On 25 July 1544, Philibert du Croc was appointed as échanson (cup-bearer) of the Dauphin, Duke of Brittany, who became Henry II, king of France in 1547. During this period, du Croc made multiple journeys as a king's envoy, notably to England, Piedmont, Scotland, Flanders, Calais and Boulogne. In 1558, he was invited by Francis, Duke of Guise to participate to the Cercamp conferences that would lead to the Peace of Cateau-Cambrésis. In 1559, after the death of King Henri II, who was succeeded by his son, Francis II, du Croc was sent to Edinburgh with letters from the king and Mary Stuart, his wife, to her mother, Mary of Guise, the queen regent of Scotland. These letters announced the arrival of the French troops sent to her rescue against the insurgent Protestants.

On 12 November 1559, Philibert was appointed as cup-bearer to the queen of France, Mary Stuart. He remained in her service until she returned to Scotland in August 1561, following the death of her husband Francis II, who was succeeded as king of France by his young brother Charles IX under the regency of his mother Catherine de Medici. Du Croc continued to serve in various diplomatic missions for the French crown.

He was sent to Scotland in February 1563 by Catherine de' Medici to announce to Mary Stuart the murder of her uncle Francis, Duke of Guise. He travelled to Scotland again in Scotland in May 1563, during the failed discussions with Mary Stuart about a potential marriage with Charles II, Archduke of Austria, son of Ferdinand I, Holy Roman Emperor.

== Ambassador in Scotland: 1565-1567 ==
In 1565, Du Croc was appointed maître d'hôtel (master of the household) and conseiller ordinaire (member of the "Regular Council") to the king of France, when he was sent as ambassador to Mary Stuart in Scotland. He reported to Paris on the grave events surrounding the murder of David Rizzio, Mary's private secretary, on 5 March 1566, with the complicity on the king-consort Lord Darnley. After the birth on 19 June 1566 of the future James VI, son of Mary Stuart and Lord Darnley, Du Croc worked without success for the reconciliation of the royal spouses.
■ ■ ■ ■ ■ ■ ■
TASK 1:
Answer these questions from the passage on Philibert du Croc:
(a) On what date was du Croc appointed cup-bearer to the Dauphin?
(b) Who sent him to Scotland in February 1563?
(c) In what year was he appointed maître d'hôtel and conseiller ordinaire to the king of France?
TASK 2:
Reproduce word for word the stretch of the passage on Philibert du Croc from "He was sent to" through "Holy Roman Emperor.".

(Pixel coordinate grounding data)
■ ■ ■ ■ ■ ■ ■
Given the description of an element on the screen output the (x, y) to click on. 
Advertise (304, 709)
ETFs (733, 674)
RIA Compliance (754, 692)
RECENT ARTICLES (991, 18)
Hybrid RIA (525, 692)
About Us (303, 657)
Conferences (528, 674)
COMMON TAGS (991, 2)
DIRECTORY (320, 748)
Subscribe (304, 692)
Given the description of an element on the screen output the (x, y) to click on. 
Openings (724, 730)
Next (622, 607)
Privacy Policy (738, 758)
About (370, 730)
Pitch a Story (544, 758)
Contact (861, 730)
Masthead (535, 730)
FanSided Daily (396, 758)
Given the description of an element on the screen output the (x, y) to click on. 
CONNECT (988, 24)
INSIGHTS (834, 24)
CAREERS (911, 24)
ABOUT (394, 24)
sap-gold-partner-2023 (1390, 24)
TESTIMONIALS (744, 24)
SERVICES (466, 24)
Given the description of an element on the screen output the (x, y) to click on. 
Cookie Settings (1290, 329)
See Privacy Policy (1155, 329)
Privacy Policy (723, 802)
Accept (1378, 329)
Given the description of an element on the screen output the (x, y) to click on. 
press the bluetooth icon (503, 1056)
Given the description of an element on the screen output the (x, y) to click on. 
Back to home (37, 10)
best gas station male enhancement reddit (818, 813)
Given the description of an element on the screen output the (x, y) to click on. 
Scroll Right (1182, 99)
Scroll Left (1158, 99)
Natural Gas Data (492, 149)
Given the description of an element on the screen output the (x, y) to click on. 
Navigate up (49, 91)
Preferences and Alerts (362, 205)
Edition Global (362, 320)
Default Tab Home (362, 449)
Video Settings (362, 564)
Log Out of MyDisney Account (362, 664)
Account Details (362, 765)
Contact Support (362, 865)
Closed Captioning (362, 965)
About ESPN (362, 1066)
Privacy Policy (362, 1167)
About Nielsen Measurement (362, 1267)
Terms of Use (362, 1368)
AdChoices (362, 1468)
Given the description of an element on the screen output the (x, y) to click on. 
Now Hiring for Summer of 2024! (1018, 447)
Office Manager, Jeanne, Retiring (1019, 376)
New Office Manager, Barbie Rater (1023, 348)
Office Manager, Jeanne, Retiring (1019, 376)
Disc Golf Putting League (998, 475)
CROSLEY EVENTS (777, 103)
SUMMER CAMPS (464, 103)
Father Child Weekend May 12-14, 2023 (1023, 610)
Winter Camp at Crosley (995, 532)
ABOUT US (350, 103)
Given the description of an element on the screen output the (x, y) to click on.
■ ■ ■ ■ ■ ■ ■
SOLUTION 1:
(a) 25 July 1544
(b) Catherine de' Medici
(c) 1565

SOLUTION 2:
He was sent to Scotland in February 1563 by Catherine de' Medici to announce to Mary Stuart the murder of her uncle Francis, Duke of Guise. He travelled to Scotland again in Scotland in May 1563, during the failed discussions with Mary Stuart about a potential marriage with Charles II, Archduke of Austria, son of Ferdinand I, Holy Roman Emperor.